Le Tribunal Administratif de Montreuil a rejeté la requête de M. B..., qui demandait l'attribution d'un logement suite à une décision favorable de la commission de médiation du droit au logement opposable de juin 2023. La requête, enregistrée en août 2025, a été jugée manifestement irrecevable car tardive, en application de l'article R. 778-2 du code de justice administrative. Le délai de recours de quatre mois expirait en avril 2024, et la demande déposée plus d'un an après était hors délai.
Texte intégral
Vu la procédure suivante :
Par une requête enregistrée le 4 août 2025, M. A... B... demande au Tribunal d’enjoindre au préfet de lui attribuer un logement répondant à ses besoins et capacités en application de la décision favorable de la commission de médiation du droit au logement opposable de la Seine-Saint-Denis du 7 juin 2023.
Vu les autres pièces du dossier.
Vu :
- le code de la construction et de l’habitation ;
- le code de justice administrative.
Considérant ce qui suit :
1. Aux termes du 4° de l’article R. 222-1 du code de justice administrative, les premiers vice-présidents des tribunaux administratifs peuvent, par ordonnance, « rejeter les requêtes manifestement irrecevables, lorsque la juridiction n'est pas tenue d'inviter leur auteur à les régulariser (…) ». Cette procédure ne nécessite ni instruction contradictoire préalable, ni convocation d’une audience.
2. Aux termes de l’article R. 778-2 du même code : « Les requêtes mentionnées à l'article R. 778-1 sont présentées dans un délai de quatre mois à compter de l'expiration des délais prévus aux articles R. 441-16-1, R. 441-17 et R. 441-18 du code de la construction et de l'habitation (…) ».
3. La demande de logement présentée par M. B... a été reconnue prioritaire par la commission de médiation du droit au logement opposable de la Seine-Saint-Denis le 7 juin 2023. Il pouvait donc saisir le Tribunal, notamment si aucune offre de logement ne lui était faite, à compter du 7 décembre 2023 et ce jusqu’au 8 avril 2024. Or, la requête de M. B... n’a été déposée au Tribunal que le 4 août 2025. Elle est donc tardive. Pour cette raison, la requête de M. B... est manifestement irrecevable et doit être rejetée par ordonnance.
ORDONNE :
Article 1er : La requête de M. B... est rejetée.

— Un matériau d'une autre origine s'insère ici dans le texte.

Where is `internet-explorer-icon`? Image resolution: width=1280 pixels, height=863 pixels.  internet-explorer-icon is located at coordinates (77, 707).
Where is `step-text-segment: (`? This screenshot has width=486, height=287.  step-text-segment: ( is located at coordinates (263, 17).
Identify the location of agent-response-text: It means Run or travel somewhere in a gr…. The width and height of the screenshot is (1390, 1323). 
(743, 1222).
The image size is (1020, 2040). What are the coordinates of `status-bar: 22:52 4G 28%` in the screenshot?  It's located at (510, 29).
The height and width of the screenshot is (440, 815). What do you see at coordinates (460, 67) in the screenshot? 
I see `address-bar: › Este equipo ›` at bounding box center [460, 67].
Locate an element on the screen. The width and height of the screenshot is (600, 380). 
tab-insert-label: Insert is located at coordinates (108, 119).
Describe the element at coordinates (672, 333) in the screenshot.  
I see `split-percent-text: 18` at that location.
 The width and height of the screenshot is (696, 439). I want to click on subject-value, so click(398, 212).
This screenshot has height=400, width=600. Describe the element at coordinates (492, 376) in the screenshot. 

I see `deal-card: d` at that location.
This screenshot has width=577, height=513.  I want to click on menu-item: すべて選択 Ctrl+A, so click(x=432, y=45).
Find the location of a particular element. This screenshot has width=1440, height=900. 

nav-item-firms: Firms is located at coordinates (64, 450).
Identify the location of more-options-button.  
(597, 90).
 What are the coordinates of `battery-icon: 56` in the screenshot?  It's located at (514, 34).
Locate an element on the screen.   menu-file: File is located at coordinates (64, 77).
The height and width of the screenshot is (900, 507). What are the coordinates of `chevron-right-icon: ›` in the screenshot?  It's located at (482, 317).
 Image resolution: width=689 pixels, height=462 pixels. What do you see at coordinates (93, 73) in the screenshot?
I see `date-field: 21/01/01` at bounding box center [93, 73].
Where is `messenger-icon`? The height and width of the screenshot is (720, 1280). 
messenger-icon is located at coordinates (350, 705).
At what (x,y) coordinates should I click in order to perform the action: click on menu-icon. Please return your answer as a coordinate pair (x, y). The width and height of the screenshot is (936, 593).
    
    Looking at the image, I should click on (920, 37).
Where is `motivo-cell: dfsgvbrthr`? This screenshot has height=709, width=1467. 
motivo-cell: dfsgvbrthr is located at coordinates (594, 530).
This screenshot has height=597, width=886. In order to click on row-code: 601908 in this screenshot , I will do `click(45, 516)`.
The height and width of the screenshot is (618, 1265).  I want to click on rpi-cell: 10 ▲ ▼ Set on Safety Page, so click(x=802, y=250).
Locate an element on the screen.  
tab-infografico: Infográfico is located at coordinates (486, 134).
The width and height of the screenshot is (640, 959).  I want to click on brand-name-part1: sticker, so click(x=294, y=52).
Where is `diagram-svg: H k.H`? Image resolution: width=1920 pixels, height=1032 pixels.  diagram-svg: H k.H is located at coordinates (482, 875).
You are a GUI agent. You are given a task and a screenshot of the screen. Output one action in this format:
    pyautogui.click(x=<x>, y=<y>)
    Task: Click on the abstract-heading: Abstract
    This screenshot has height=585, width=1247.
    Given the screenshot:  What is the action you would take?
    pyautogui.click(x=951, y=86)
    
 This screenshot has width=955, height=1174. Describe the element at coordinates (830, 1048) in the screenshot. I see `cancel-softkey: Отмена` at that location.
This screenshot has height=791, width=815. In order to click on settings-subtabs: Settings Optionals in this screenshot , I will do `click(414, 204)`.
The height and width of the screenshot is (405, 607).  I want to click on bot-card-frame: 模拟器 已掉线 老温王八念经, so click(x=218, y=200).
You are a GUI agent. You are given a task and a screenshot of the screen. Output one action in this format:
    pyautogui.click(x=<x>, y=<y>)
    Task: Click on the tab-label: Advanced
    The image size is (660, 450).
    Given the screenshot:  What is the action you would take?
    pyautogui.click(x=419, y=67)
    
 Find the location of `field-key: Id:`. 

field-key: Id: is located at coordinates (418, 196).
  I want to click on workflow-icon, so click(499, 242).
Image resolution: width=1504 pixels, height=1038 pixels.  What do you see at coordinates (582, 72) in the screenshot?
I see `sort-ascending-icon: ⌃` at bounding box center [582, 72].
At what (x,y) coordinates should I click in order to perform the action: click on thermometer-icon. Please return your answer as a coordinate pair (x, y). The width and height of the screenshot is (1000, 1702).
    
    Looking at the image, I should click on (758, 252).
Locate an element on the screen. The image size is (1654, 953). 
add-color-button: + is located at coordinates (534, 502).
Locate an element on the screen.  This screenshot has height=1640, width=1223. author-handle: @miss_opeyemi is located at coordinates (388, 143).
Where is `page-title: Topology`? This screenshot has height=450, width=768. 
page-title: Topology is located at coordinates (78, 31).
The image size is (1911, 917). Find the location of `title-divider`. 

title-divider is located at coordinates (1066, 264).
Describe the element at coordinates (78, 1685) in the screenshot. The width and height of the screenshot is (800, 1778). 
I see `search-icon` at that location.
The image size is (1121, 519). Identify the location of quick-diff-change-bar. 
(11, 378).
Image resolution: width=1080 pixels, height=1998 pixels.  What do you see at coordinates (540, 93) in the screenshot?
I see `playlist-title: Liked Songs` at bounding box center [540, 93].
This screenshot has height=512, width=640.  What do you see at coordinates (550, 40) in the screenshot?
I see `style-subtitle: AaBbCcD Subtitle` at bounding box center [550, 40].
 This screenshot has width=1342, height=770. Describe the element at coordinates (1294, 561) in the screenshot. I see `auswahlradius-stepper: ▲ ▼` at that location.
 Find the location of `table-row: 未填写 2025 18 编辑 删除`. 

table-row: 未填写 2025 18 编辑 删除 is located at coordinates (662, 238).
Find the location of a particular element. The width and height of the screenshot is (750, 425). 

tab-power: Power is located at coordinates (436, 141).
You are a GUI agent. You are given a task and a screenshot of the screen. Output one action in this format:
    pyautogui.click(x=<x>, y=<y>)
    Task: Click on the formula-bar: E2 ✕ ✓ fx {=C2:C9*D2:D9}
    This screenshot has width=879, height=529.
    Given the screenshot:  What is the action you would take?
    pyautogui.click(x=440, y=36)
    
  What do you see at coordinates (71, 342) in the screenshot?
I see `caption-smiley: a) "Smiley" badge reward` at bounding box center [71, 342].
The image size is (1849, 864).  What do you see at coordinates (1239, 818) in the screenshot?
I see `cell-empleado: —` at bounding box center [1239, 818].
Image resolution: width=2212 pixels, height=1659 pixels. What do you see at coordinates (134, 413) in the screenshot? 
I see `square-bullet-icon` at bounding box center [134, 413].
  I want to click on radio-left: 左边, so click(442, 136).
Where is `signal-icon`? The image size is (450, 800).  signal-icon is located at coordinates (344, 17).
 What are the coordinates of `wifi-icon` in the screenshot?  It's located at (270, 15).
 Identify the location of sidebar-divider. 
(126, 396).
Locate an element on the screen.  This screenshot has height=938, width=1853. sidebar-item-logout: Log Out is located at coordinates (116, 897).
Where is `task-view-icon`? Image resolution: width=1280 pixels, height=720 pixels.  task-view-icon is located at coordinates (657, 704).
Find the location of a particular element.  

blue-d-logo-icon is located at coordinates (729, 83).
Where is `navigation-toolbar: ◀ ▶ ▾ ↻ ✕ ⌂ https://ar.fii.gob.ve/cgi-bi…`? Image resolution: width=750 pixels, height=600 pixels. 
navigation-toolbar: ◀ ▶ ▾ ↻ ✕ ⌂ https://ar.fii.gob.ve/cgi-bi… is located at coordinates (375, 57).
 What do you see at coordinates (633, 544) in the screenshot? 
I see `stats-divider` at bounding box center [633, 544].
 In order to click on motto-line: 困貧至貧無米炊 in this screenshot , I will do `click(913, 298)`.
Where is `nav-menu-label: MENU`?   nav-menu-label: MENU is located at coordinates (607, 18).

Article 2 : La présente ordonnance sera notifiée à M. A... B....
Fait à Montreuil, le 23 octobre 2025.
Le premier vice-président,
P. Le Garzic
La République mande et ordonne au ministre de la ville et du logement en ce qui le concerne ou à tous commissaires de justice à ce requis en ce qui concerne les voies de droit commun contre les parties privées, de pourvoir à l'exécution de la présente décision.